GOAL: Return every line of the records that contains the string "agent", treating uppercase and lowercase as different.

— start of PROVIDED DATA —

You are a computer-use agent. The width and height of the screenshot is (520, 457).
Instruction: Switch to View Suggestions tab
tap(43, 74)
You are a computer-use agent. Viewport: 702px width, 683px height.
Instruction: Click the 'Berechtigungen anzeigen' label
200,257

— end of PROVIDED DATA —
— start of PROVIDED DATA —

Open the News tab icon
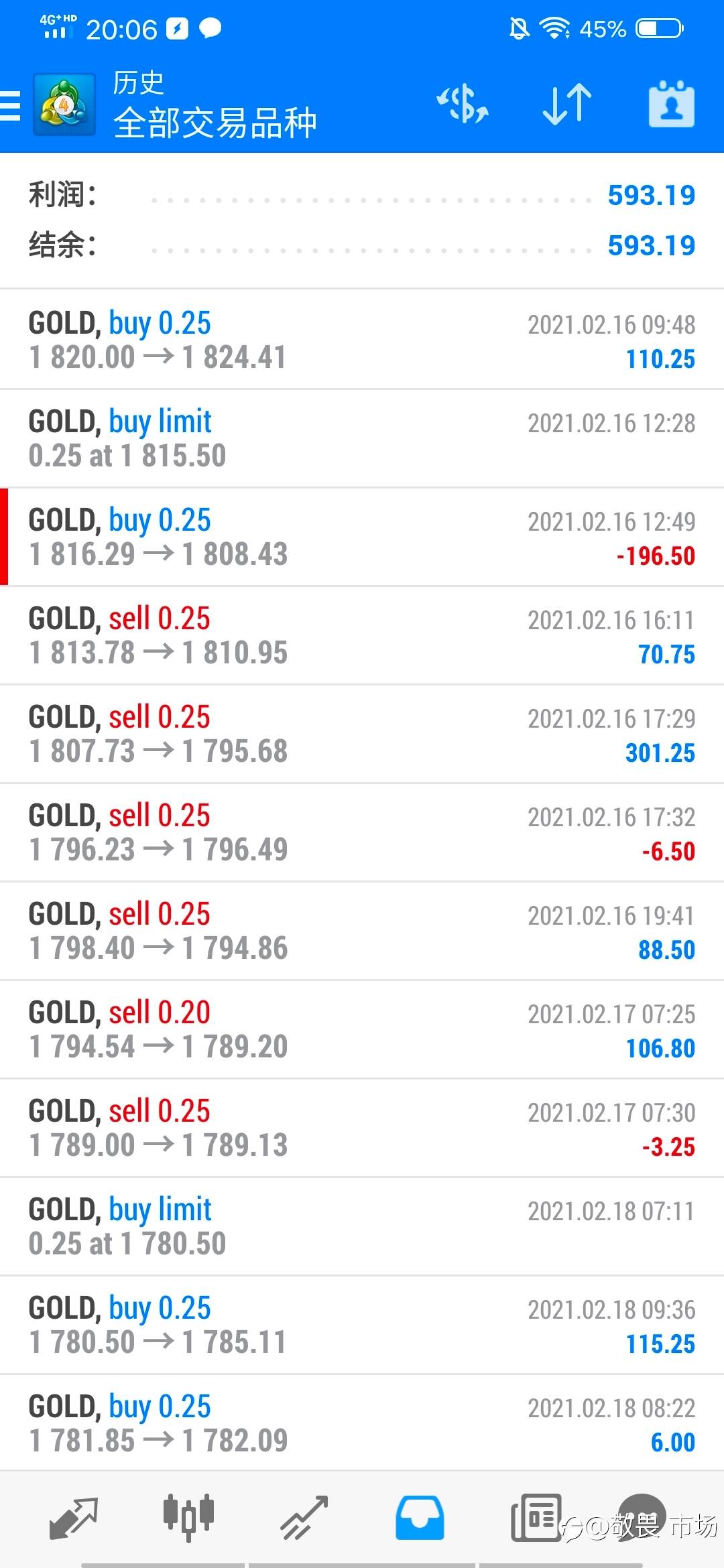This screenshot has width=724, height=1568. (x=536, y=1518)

— end of PROVIDED DATA —

SOLVED PROBLEM:
You are a computer-use agent. The width and height of the screenshot is (520, 457).
You are a computer-use agent. Viewport: 702px width, 683px height.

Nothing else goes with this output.